- [How to complete this task]: Look in the material below for the line with "Click the Customize window title icon" and the line with "Click the Email", then set down exactly those two lines and all lines between, nothing more.

________

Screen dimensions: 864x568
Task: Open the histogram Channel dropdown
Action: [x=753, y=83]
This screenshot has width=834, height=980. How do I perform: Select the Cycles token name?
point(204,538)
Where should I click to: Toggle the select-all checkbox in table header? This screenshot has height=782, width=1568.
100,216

________

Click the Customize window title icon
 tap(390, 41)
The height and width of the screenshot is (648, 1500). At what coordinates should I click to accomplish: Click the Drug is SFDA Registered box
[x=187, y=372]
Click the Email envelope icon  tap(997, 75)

________

- [Solution for this task]:
Click the Customize window title icon
 tap(390, 41)
The height and width of the screenshot is (648, 1500). At what coordinates should I click to accomplish: Click the Drug is SFDA Registered box
[x=187, y=372]
Click the Email envelope icon  tap(997, 75)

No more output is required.